Initially, PRINS reactions were performed either on a hotplate or in a water bath, but these procedures did not allow precise and durable temperature control. The PRINS protocol has been considerably improved and simplified by the introduction of programmable temperature cyclers equipped with a flat plate block. The use of automatic thermocyclers allows an optimization of both annealing and extension conditions. Thus, semi-automatic PRINS protocols have been developed offering a high reproducibility in labeling reaction.

An additional improvement was the direct use of fluorochromes in sequential PRINS reactions [6,7]. Re­cently, a new multicolor PRINS protocol has been reported, allowing the performance of ultra-rapid detec­tion on several chromosomes, only by mixing the different fluorochromes during the chain elongation reaction [8]. Each PRINS reaction consists of a unique 4 min. step for annealing and elongation of each chromosome-specific primer. This new sequential procedure simplifies the PRINS technique and provides an easy way to carry out multicolor labeling [Fig. 1(B)].

Applications and Perspectives. The PRINS procedure combines several features that make it very attractive for a number of cytogenetic purposes. Various applications of PRINS have already been developed in humans, mam­malians [9,10], fishes [11], insects [12] and plants [13,14], demonstrating that PRINS could easily be adapted to various types of cells.

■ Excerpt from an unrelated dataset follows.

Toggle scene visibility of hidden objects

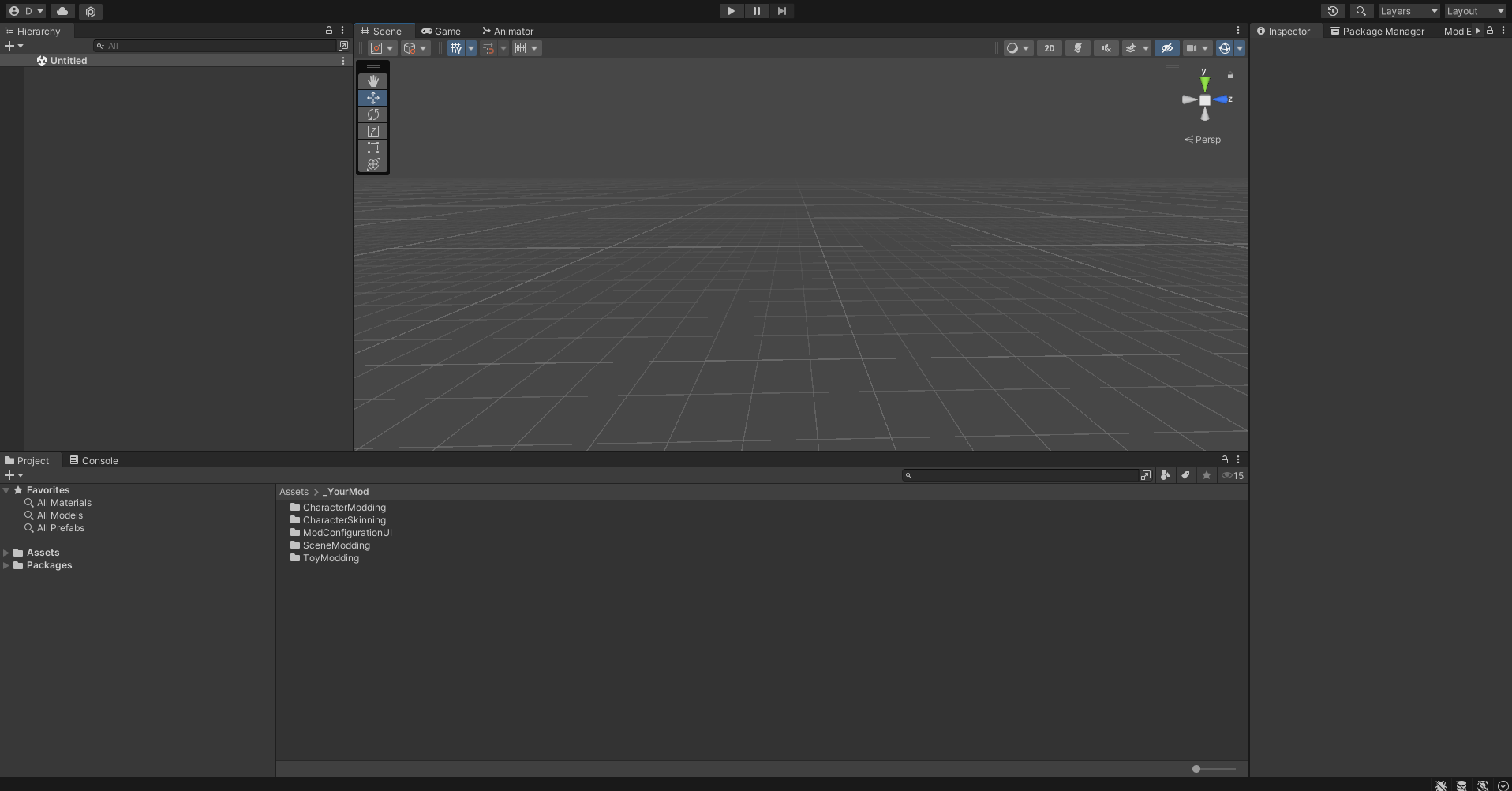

In humans, the PRINS method has successfully been tested for the assessment of aneuploidy in lymphocytes, amniocytes [15,16] and pre-implantation embryos [17,18]. The use of PRINS has also been reported for analysis of structural aberrations such as translocations, maker chro­mosomes and ring chromosomes [19]. Since the PRINS reaction with Alu primers give high quality R-like banding on human chromosomes, the procedure has been adapted for the cytogenetic screening of somatic hybrid cell lines and identification of euchromatin in aberrant short arms of acrocentric chromosomes and small ring chromosomes [20].

More recently, the PRINS protocol has been tested to detect fetal cells among separated maternal nucleated cells from peripheral venous blood of 15 pregnant women with singleton pregnancies ranging from 12 to 35 weeks’ gestation [21]. Further applications of PRINS have also been found in tumoral cytogenetics, opening new possibili­ties for cytogeneticits and pathologists. All these applica­tions point out the potential efficiency of the PRINS method for diagnostic use.

Some research studies have reported the use of PRINS for the direct estimation of disomy and diploidy rates in human sperm [22]. The assessment of aneuploidy rate in human gametes is of critical importance because non dis­junctions make a major contribution to the chromosomal abnormalities found in humans. The FISH strategy using centromeric probes was first adapted to ejaculated human spermatozoa. However, FISH analysis of male gametes is hampered by the strong condensation of sperm nuclei. To date, FISH studies of human sperm have reported consid­erable variations in the frequency of chromosome disomy. In the PRINS reaction, the decondensation of the sperm head is a less limiting factor than in FISH because of the small size of the oligonucleotide primers. This greatly facilitates their penetration into sperm nuclei resulting in a more homogeneous and more rapid labeling of sperm nuclei. Using the PRINS method, diploidy and disomy frequencies have been estimated for 15 autosomes and sex chromosomes in sperm samples from several normal fertile donors. The PRINS procedure has also been used to di­rectly investigate in sperm the meiotic segregation patterns of reciprocal translocations [23].